** Parts of the exercise **
**a)** Which pieces of software does the forum post below name outside the quoted error message?
**b)** Answer these about the forum post below:
(i) Which authenticator did the writer switch to?
(ii) Which jupyterhub version does the Hub expect, according to the error?
(iii) What does the writer hope to make work once JupyterHub runs in single-developer mode?

** Page excerpt **
——————

I didn't even know about JupyterHub ... and it sounds interesting -- although I didn't understand exactly what it does from its description page. I assume is a multi-tenancy Jupyter server thing ?

Anyway, I tried to install it under a single user -- I replaced it to the DummyAuthenticator, because I was not sure what user/password it was asking for, and I won't trust it not to share my password -- but then I got the following error:

500 : Internal Server Error
Redirect loop detected. Notebook has jupyterhub version unknown (likely < 0.8), but the Hub expects 4.0.2. Try installing jupyterhub==4.0.2 in the user environment if you continue to have problems.

Checking with pip install I did install exactly versino 4.0.2, so the error seems wrong.

Notice I haven't even been able to run jupyter yet.

Would you have any idea how to get jupyterhub to work in a single developer mode so I can try to make GoNB to work ?

cheers

ps.: I'm sorry during the week I dont' have much time, I just quickly checked it, likely I'm missing something obvious ...

——————

** Input data **

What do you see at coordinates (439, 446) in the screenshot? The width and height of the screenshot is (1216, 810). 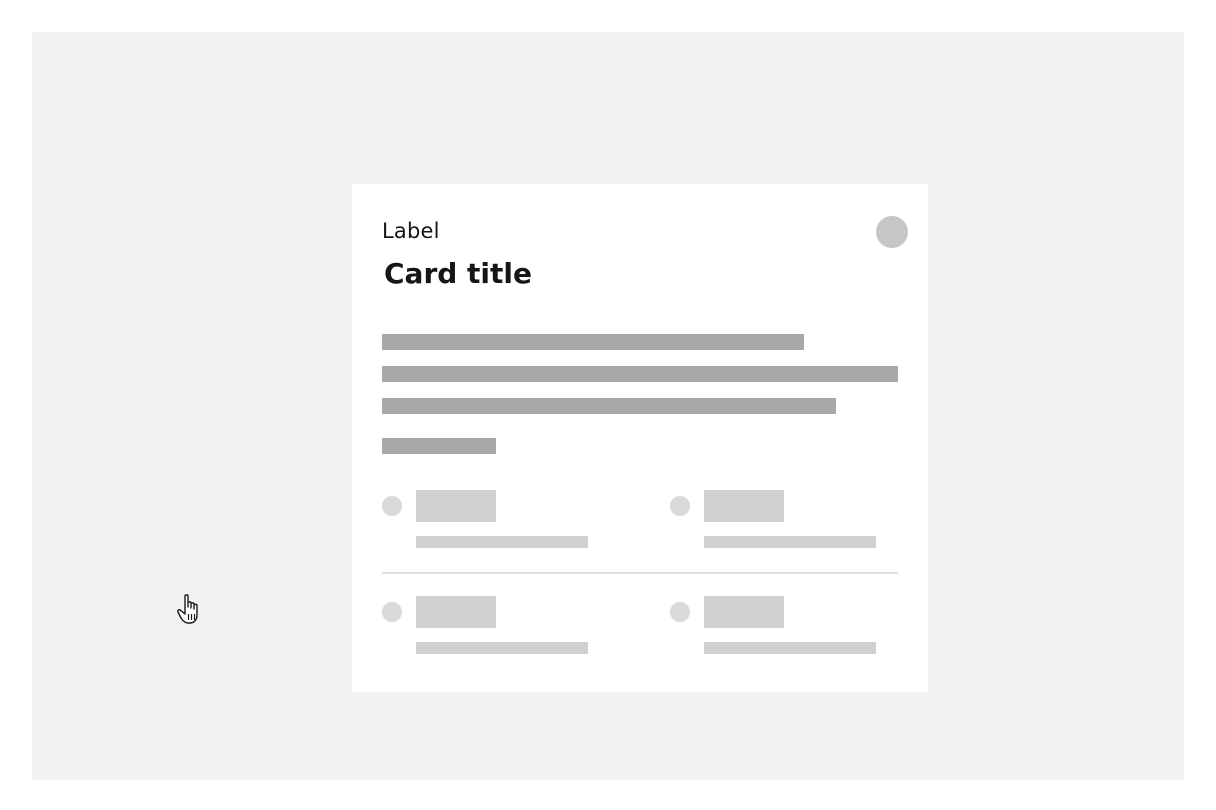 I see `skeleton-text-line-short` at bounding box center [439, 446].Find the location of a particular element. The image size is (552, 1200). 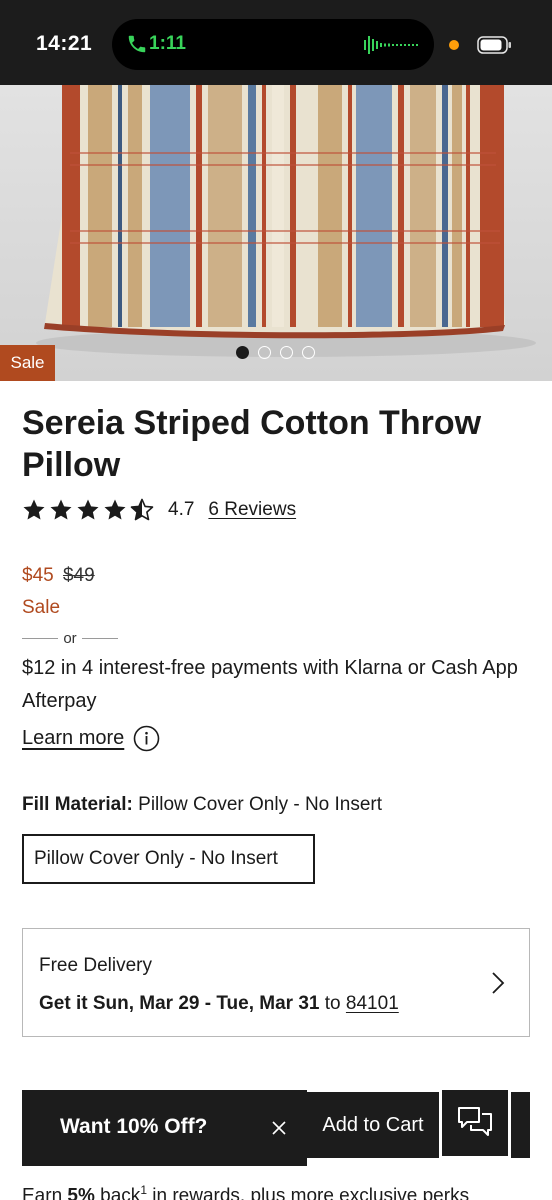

——————

** Solutions to the exercise **
**a)** JupyterHub, Jupyter, DummyAuthenticator, pip, GoNB

**b)**
(i) The DummyAuthenticator
(ii) 4.0.2
(iii) GoNB